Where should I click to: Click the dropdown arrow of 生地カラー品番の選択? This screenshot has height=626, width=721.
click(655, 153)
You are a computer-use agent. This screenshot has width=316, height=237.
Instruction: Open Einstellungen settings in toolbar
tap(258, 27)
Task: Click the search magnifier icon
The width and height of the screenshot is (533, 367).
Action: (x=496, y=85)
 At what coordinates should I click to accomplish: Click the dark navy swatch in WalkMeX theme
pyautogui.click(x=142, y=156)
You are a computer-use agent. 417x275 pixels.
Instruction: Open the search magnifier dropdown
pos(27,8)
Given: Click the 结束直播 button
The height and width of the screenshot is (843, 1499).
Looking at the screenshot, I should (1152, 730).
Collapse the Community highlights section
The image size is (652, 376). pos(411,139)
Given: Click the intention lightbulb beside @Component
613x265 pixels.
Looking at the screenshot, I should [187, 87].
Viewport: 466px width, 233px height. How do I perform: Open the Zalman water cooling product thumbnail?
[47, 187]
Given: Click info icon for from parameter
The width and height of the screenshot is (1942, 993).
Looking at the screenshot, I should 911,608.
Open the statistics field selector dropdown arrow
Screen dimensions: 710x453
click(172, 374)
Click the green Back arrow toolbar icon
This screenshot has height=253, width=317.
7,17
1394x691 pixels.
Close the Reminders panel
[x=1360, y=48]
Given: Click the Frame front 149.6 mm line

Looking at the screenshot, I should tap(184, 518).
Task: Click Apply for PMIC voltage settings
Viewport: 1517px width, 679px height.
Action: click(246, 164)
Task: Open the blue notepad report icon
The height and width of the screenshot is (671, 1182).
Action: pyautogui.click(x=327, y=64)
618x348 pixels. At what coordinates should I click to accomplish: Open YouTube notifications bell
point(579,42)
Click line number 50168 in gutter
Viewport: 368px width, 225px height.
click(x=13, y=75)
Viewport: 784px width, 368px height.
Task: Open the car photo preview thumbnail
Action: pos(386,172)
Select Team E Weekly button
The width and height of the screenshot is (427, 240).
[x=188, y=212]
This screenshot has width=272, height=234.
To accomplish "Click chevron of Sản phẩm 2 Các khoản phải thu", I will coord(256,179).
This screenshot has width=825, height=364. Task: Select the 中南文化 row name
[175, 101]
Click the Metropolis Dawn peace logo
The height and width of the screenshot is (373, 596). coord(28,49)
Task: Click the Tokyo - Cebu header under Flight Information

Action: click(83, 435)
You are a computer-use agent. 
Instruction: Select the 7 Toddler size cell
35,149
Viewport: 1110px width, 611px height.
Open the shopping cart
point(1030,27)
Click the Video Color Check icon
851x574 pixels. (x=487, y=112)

→ Aim of the task
Could you lay out each line of the rows above as a Markdown table with the columns Line No. and Text, leaving out blank lines?

→ Full output
| Line No. | Text |
|---|---|
| 1 | Where should I click to: Click the dropdown arrow of 生地カラー品番の選択? This screenshot has height=626, width=721. |
| 2 | click(655, 153) |
| 3 | You are a computer-use agent. This screenshot has width=316, height=237. |
| 4 | Instruction: Open Einstellungen settings in toolbar |
| 5 | tap(258, 27) |
| 6 | Task: Click the search magnifier icon |
| 7 | The width and height of the screenshot is (533, 367). |
| 8 | Action: (x=496, y=85) |
| 9 |  At what coordinates should I click to accomplish: Click the dark navy swatch in WalkMeX theme |
| 10 | pyautogui.click(x=142, y=156) |
| 11 | You are a computer-use agent. 417x275 pixels. |
| 12 | Instruction: Open the search magnifier dropdown |
| 13 | pos(27,8) |
| 14 | Given: Click the 结束直播 button |
| 15 | The height and width of the screenshot is (843, 1499). |
| 16 | Looking at the screenshot, I should (1152, 730). |
| 17 | Collapse the Community highlights section |
| 18 | The image size is (652, 376). pos(411,139) |
| 19 | Given: Click the intention lightbulb beside @Component |
| 20 | 613x265 pixels. |
| 21 | Looking at the screenshot, I should [187, 87]. |
| 22 | Viewport: 466px width, 233px height. How do I perform: Open the Zalman water cooling product thumbnail? |
| 23 | [47, 187] |
| 24 | Given: Click info icon for from parameter |
| 25 | The width and height of the screenshot is (1942, 993). |
| 26 | Looking at the screenshot, I should 911,608. |
| 27 | Open the statistics field selector dropdown arrow |
| 28 | Screen dimensions: 710x453 |
| 29 | click(172, 374) |
| 30 | Click the green Back arrow toolbar icon |
| 31 | This screenshot has height=253, width=317. |
| 32 | 7,17 |
| 33 | 1394x691 pixels. |
| 34 | Close the Reminders panel |
| 35 | [x=1360, y=48] |
| 36 | Given: Click the Frame front 149.6 mm line |
| 37 | Looking at the screenshot, I should tap(184, 518). |
| 38 | Task: Click Apply for PMIC voltage settings |
| 39 | Viewport: 1517px width, 679px height. |
| 40 | Action: click(246, 164) |
| 41 | Task: Open the blue notepad report icon |
| 42 | The height and width of the screenshot is (671, 1182). |
| 43 | Action: pyautogui.click(x=327, y=64) |
| 44 | 618x348 pixels. At what coordinates should I click to accomplish: Open YouTube notifications bell |
| 45 | point(579,42) |
| 46 | Click line number 50168 in gutter |
| 47 | Viewport: 368px width, 225px height. |
| 48 | click(x=13, y=75) |
| 49 | Viewport: 784px width, 368px height. |
| 50 | Task: Open the car photo preview thumbnail |
| 51 | Action: pos(386,172) |
| 52 | Select Team E Weekly button |
| 53 | The width and height of the screenshot is (427, 240). |
| 54 | [x=188, y=212] |
| 55 | This screenshot has width=272, height=234. |
| 56 | To accomplish "Click chevron of Sản phẩm 2 Các khoản phải thu", I will coord(256,179). |
| 57 | This screenshot has width=825, height=364. Task: Select the 中南文化 row name |
| 58 | [175, 101] |
| 59 | Click the Metropolis Dawn peace logo |
| 60 | The height and width of the screenshot is (373, 596). coord(28,49) |
| 61 | Task: Click the Tokyo - Cebu header under Flight Information |
| 62 | Action: click(83, 435) |
| 63 | You are a computer-use agent.  |
| 64 | Instruction: Select the 7 Toddler size cell |
| 65 | 35,149 |
| 66 | Viewport: 1110px width, 611px height. |
| 67 | Open the shopping cart |
| 68 | point(1030,27) |
| 69 | Click the Video Color Check icon |
| 70 | 851x574 pixels. (x=487, y=112) |